**** DATA ****
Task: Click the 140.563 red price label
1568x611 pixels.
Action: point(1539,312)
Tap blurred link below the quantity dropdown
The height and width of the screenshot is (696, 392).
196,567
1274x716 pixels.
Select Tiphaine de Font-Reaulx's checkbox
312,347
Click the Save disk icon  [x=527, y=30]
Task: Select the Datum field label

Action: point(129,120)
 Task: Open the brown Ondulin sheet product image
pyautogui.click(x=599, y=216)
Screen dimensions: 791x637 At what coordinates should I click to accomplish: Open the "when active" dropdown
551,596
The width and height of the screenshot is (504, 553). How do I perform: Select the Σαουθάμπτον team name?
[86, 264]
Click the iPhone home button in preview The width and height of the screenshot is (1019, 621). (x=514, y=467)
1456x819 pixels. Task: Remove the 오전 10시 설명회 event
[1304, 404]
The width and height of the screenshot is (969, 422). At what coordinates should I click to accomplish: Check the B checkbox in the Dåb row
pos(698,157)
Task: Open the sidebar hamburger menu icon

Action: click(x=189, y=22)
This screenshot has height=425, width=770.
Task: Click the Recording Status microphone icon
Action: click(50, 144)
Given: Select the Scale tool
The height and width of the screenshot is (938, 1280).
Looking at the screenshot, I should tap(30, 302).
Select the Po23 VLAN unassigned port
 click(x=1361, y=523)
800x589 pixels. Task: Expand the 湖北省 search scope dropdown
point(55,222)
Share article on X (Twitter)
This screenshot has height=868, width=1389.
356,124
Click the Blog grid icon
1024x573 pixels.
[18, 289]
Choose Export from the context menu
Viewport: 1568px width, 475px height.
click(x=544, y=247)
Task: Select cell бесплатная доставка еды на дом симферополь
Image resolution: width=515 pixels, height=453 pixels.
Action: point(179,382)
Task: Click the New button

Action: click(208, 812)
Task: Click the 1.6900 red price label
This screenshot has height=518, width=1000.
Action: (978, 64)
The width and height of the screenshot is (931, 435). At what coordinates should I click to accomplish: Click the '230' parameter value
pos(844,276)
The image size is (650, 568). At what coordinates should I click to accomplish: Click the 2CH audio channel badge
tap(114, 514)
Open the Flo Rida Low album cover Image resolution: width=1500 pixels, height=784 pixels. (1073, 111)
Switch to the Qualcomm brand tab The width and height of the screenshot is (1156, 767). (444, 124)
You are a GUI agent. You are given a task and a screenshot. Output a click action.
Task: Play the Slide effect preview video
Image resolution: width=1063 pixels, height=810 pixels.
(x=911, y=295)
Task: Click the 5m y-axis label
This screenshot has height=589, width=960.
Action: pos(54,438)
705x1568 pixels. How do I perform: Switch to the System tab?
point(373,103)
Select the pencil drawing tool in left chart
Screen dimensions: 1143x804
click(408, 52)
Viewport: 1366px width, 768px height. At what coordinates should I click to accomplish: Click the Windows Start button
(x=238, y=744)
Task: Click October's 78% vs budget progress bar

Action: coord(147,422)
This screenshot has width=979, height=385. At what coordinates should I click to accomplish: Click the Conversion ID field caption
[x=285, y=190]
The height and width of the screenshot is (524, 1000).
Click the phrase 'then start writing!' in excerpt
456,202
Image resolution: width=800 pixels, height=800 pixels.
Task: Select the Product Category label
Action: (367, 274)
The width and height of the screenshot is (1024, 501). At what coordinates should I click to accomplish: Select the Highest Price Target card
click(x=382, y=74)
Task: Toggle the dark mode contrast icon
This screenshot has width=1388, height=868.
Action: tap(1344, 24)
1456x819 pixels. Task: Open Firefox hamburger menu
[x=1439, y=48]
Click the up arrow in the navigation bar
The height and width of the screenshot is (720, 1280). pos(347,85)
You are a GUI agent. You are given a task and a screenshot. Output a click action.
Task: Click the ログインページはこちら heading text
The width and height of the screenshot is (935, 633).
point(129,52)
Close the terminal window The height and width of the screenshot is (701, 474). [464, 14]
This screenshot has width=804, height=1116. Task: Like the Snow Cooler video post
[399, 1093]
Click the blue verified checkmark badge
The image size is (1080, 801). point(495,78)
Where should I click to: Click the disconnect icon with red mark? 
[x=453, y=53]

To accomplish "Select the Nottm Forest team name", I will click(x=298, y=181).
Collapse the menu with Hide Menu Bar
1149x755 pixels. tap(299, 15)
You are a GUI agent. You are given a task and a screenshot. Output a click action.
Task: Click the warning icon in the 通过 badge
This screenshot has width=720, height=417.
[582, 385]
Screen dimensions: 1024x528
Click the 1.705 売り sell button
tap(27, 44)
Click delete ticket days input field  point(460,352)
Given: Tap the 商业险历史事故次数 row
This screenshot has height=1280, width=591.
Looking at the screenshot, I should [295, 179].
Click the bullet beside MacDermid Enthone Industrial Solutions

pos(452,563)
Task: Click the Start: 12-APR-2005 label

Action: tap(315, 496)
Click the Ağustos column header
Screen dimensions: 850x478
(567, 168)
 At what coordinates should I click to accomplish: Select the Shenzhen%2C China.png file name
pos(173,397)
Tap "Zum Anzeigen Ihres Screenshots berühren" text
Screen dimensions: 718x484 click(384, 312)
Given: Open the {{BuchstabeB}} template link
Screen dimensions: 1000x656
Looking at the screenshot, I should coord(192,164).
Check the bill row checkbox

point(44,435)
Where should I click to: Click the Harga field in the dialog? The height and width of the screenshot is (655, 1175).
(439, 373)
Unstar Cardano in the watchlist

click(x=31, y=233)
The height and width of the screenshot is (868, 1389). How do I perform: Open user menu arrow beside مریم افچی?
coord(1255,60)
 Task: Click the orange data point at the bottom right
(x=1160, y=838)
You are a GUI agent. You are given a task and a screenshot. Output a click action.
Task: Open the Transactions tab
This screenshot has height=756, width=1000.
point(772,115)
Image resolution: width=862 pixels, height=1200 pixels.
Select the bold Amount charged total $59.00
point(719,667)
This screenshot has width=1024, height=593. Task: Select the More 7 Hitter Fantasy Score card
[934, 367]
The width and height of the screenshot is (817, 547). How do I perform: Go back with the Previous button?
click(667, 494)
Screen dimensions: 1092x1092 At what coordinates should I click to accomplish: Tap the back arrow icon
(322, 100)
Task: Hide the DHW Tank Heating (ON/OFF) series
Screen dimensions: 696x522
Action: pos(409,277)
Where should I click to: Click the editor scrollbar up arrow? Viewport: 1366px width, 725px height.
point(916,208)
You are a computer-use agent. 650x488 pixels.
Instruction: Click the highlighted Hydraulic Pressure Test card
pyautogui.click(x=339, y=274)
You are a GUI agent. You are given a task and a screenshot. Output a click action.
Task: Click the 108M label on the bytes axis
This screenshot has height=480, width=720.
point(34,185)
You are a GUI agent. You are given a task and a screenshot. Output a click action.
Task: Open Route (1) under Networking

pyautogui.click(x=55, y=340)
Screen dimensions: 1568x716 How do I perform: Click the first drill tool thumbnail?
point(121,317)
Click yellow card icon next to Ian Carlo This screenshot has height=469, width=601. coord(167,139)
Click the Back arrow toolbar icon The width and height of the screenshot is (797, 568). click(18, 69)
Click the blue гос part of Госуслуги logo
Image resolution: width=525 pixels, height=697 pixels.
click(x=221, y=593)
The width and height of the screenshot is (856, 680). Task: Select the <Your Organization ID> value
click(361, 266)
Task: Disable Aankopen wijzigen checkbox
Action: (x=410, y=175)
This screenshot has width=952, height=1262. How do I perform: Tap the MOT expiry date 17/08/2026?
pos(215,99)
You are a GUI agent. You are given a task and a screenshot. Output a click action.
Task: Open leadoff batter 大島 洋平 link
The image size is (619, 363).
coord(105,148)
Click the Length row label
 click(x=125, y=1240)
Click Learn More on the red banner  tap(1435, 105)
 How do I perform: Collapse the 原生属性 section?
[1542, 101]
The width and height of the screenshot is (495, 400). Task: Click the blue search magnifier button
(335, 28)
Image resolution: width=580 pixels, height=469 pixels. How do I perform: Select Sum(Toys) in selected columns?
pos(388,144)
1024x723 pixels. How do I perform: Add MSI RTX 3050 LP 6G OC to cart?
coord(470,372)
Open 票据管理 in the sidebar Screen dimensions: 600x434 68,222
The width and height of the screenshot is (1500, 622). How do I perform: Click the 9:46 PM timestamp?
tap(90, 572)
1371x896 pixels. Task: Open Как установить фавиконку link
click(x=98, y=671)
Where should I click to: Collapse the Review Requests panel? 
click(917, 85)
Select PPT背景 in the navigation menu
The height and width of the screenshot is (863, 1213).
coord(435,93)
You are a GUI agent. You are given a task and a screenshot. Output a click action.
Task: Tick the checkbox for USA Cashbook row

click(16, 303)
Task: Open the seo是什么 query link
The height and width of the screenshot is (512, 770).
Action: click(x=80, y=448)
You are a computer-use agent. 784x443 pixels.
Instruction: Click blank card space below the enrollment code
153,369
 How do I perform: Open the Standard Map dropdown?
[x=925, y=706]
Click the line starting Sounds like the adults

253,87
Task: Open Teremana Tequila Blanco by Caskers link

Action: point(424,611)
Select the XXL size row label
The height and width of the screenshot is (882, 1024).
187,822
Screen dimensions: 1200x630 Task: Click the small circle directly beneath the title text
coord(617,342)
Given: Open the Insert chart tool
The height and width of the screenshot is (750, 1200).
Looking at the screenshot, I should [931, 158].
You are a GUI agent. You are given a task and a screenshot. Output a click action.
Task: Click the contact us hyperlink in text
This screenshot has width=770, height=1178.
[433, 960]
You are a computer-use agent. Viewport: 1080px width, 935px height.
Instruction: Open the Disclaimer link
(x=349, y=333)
****
- **THE PROBLEM**
Each of the lines from the one that contains "You are a computer-use agent. Viewport: 1080px" through the last line of the data needs to be repeated exactly, with no others.

- **TASK OUTPUT**
You are a computer-use agent. Viewport: 1080px width, 935px height.
Instruction: Open the Disclaimer link
(x=349, y=333)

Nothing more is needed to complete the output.